# WORK REQUEST
Set down a faithful copy of every record, and skip the pictures in it.

(Stored items)
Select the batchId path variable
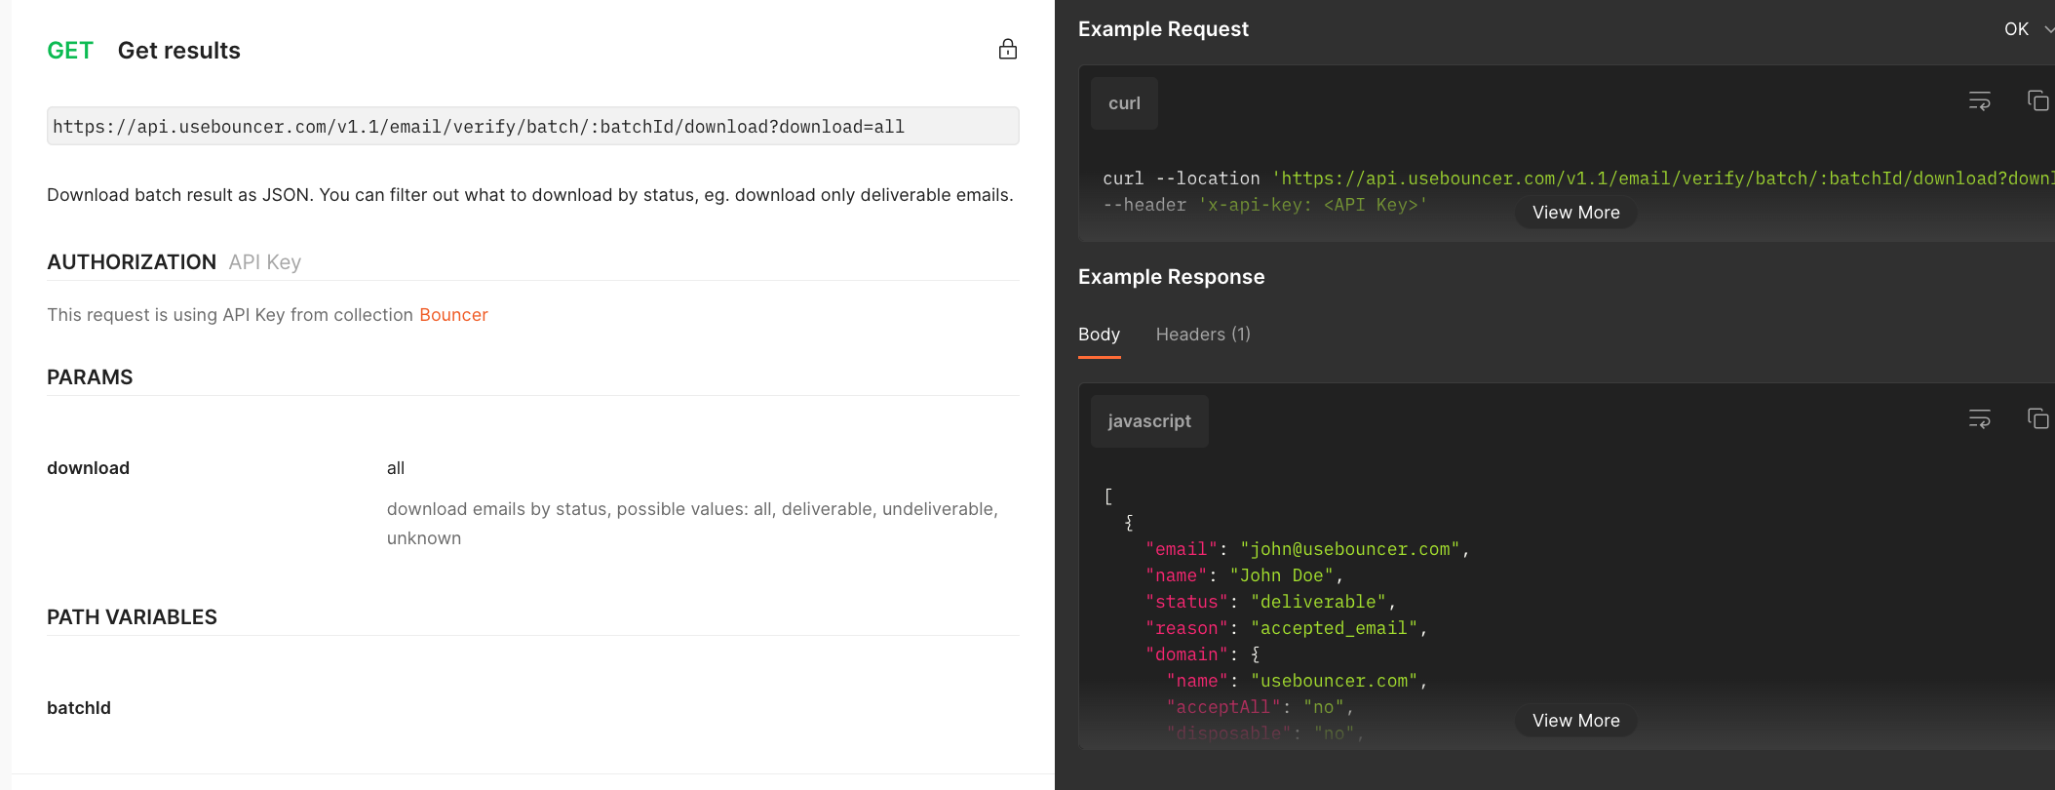 click(x=79, y=708)
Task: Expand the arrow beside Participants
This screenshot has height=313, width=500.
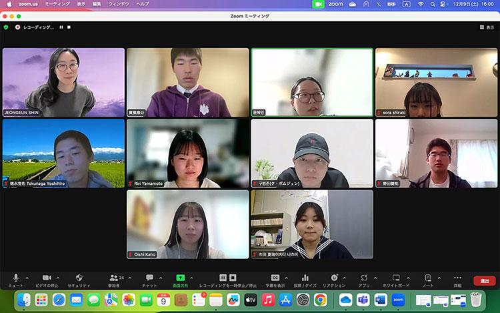Action: point(129,278)
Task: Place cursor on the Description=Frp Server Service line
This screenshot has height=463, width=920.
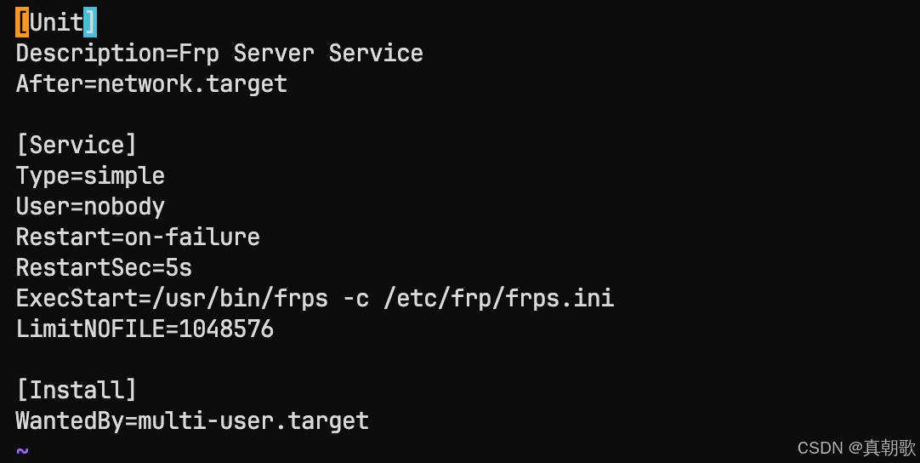Action: pos(219,54)
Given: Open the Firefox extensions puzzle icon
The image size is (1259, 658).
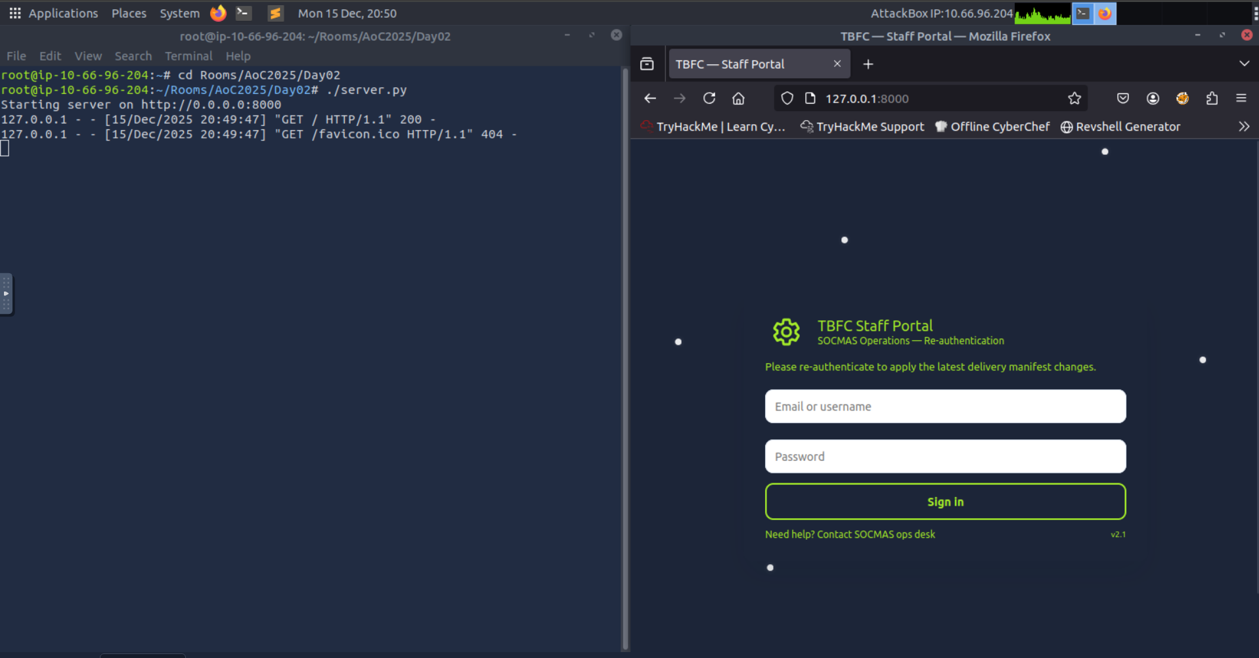Looking at the screenshot, I should [x=1212, y=99].
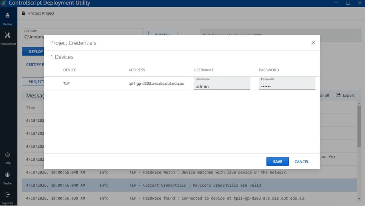Click the scroll down arrow in Messages
365x206 pixels.
(359, 199)
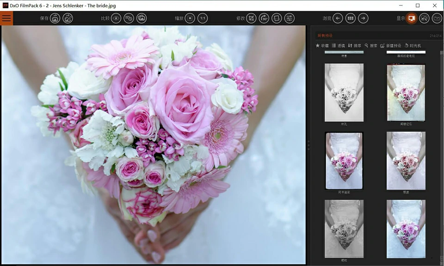Rotate the image 90 degrees
The height and width of the screenshot is (266, 444).
264,18
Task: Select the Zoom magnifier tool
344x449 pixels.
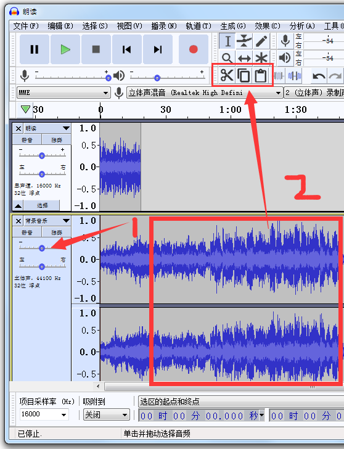Action: pyautogui.click(x=227, y=58)
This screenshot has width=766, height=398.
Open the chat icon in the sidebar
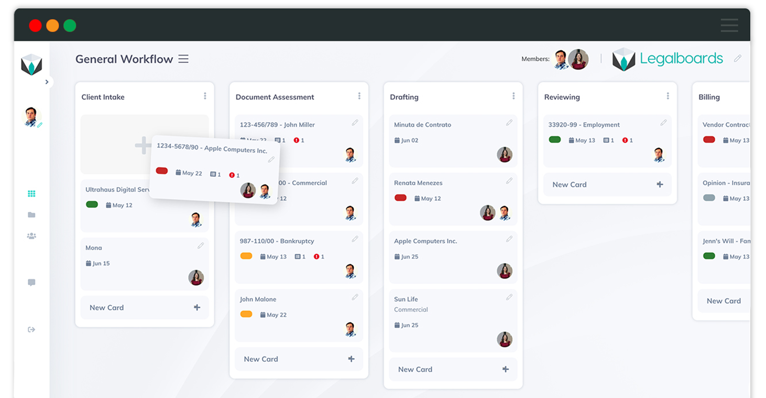(x=31, y=283)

# RESPONSE AREA
Select the batchId path variable
 click(x=79, y=708)
Task: Expand the arrow beside Participants
This screenshot has height=313, width=500.
Action: point(129,278)
Task: Place cursor on the Description=Frp Server Service line
This screenshot has height=463, width=920.
Action: pos(219,54)
Given: Open the Firefox extensions puzzle icon
The image size is (1259, 658).
Looking at the screenshot, I should [x=1212, y=99].
Click the scroll down arrow in Messages
365x206 pixels.
(359, 199)
Rotate the image 90 degrees
The height and width of the screenshot is (266, 444).
264,18
Task: Select the Zoom magnifier tool
344x449 pixels.
Action: pyautogui.click(x=227, y=58)
This screenshot has width=766, height=398.
Open the chat icon in the sidebar
(x=31, y=283)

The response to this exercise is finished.